Incensed by Lenvima shutout, Eisai decries England's 'inequitable' cost-effectiveness decision-making

Weeks of negotiations with England's cost regulators and health officials have yielded no success in making Lenvima available to thyroid cancer patients, Eisai reported Tuesday as it echoed grievances first aired last month. And the Japanese drugmaker is kicking back.

A key cog in Eisai’s turnaround plans, Lenvima provided 18.3 months of progression-free survival versus 3.6 months for a placebo in a pivotal trial for patients with radioiodine refractory differentiated thyroid cancer, a rare form of the disease. But more than a year after its European approval, neither England's cost-effectiveness agency nor its last-resort Cancer Drugs Fund (CDF) allow for its coverage.

As England prepared to relaunch the CDF under the aegis of the National Institute of Health and Care Excellence (NICE), Eisai has been scrambling to persuade health officials that Lenvima should be made available to patients.

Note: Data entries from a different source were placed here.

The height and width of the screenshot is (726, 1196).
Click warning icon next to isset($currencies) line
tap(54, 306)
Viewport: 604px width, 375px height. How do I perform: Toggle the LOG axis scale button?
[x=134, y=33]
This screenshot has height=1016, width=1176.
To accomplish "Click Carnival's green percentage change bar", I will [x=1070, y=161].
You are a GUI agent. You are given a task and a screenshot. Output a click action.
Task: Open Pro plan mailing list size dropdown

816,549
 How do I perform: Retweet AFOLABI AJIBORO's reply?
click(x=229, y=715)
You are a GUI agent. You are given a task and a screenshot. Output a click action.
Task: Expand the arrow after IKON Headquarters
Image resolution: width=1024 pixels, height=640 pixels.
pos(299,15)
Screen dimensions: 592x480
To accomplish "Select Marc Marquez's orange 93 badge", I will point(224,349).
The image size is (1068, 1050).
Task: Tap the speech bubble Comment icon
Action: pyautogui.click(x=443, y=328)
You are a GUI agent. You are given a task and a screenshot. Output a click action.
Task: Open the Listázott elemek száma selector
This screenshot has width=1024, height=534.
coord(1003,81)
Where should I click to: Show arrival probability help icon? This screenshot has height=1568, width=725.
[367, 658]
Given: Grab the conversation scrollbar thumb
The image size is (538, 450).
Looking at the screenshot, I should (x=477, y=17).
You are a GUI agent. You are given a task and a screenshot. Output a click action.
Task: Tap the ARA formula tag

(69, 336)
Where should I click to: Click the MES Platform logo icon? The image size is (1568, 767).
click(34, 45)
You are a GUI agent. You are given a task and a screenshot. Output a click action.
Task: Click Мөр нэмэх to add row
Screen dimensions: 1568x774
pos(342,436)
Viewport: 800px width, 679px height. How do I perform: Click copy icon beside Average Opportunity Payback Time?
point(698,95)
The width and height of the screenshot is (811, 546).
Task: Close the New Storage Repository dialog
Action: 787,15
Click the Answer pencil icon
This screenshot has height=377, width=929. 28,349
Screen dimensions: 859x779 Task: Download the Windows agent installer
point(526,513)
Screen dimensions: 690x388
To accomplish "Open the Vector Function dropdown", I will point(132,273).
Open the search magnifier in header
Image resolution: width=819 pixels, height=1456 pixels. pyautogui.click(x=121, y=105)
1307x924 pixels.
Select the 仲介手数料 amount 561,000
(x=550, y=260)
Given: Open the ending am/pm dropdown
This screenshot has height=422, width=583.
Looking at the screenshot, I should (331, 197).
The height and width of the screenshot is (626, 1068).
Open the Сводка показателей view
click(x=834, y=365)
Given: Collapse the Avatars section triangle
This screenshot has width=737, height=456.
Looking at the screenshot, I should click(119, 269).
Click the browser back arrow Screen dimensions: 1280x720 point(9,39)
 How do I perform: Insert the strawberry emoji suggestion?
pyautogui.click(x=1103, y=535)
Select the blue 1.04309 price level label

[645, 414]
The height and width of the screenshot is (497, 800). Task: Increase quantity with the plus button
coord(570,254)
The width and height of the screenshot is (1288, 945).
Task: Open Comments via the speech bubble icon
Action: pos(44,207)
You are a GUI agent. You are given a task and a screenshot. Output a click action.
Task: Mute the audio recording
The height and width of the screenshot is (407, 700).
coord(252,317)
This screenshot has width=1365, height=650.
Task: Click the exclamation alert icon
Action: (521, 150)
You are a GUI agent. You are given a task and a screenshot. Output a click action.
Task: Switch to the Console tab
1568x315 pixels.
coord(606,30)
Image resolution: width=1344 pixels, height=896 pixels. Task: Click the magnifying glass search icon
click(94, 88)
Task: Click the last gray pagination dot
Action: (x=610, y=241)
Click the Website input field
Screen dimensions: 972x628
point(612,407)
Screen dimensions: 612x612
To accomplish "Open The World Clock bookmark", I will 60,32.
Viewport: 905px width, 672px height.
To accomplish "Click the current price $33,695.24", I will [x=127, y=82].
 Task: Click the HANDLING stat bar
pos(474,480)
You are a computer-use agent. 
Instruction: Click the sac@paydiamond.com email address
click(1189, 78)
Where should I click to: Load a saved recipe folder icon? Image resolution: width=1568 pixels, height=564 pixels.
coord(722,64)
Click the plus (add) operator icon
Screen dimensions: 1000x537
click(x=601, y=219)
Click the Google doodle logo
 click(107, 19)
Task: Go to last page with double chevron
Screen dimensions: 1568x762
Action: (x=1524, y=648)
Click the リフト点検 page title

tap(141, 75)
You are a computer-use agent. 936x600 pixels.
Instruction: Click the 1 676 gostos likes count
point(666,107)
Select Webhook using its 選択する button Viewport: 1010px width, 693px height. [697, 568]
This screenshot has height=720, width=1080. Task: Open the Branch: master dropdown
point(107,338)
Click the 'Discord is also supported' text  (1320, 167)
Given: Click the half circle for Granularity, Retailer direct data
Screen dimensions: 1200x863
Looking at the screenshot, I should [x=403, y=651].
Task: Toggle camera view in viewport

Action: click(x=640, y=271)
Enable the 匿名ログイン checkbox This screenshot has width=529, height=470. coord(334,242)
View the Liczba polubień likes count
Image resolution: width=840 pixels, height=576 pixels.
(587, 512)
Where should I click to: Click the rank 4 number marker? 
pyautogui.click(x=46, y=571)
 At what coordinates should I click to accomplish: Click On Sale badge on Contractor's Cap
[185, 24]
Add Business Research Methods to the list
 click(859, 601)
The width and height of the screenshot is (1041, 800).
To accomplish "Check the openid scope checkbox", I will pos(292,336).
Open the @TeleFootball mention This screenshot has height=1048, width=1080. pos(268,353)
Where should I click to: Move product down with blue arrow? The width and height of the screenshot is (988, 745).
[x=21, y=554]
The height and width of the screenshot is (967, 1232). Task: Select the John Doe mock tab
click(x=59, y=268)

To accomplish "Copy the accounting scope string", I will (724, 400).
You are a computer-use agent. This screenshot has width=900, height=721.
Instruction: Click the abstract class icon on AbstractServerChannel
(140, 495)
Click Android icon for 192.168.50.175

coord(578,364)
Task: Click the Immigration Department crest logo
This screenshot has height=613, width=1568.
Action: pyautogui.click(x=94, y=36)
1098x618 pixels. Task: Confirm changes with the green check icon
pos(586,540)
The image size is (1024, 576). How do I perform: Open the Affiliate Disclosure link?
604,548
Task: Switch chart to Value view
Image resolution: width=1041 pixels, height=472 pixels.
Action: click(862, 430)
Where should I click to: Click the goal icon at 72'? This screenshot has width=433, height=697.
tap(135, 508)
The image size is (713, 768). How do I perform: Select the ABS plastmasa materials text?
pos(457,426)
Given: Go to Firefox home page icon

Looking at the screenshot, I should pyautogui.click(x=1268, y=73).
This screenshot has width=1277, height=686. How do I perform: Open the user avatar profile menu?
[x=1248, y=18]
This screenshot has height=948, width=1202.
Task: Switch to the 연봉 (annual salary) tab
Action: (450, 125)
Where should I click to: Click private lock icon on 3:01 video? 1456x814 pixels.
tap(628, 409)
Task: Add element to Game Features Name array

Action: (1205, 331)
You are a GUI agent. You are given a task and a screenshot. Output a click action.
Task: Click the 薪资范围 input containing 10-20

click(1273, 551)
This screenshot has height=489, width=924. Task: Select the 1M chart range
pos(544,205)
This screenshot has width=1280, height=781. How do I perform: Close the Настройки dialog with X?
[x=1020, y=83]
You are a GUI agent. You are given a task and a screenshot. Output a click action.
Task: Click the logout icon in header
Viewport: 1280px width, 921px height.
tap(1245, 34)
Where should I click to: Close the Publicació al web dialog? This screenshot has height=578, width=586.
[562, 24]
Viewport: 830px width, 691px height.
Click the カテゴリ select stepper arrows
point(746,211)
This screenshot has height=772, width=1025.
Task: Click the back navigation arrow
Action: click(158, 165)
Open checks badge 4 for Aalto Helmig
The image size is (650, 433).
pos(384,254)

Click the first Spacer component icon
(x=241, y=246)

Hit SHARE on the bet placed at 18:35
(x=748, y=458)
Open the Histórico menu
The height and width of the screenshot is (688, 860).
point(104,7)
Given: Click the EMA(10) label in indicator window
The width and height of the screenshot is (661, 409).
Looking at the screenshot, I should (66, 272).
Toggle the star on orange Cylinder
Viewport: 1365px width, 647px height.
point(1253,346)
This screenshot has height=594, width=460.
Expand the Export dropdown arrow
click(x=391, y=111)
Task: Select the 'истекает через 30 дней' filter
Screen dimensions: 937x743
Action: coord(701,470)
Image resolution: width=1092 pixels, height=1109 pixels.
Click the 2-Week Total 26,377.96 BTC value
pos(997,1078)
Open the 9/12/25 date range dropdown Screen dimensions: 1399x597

But the CDF was reborn Friday, and there's still “no clear sign of a resolution,” according to Eisai EMEA CEO Gary Hendler.

The Japanese drugmaker is far from alone in railing against NICE decisions, and more recently, the Cancer Drugs Fund overhaul. Just as the new program began Friday, Roche said it was unhappy with the setup and a related delay for its breast cancer med Perjeta. Stiff-armed on their own cancer meds, Pfizer ($PFE) and AstraZeneca ($AZN) have also joined in with concerns.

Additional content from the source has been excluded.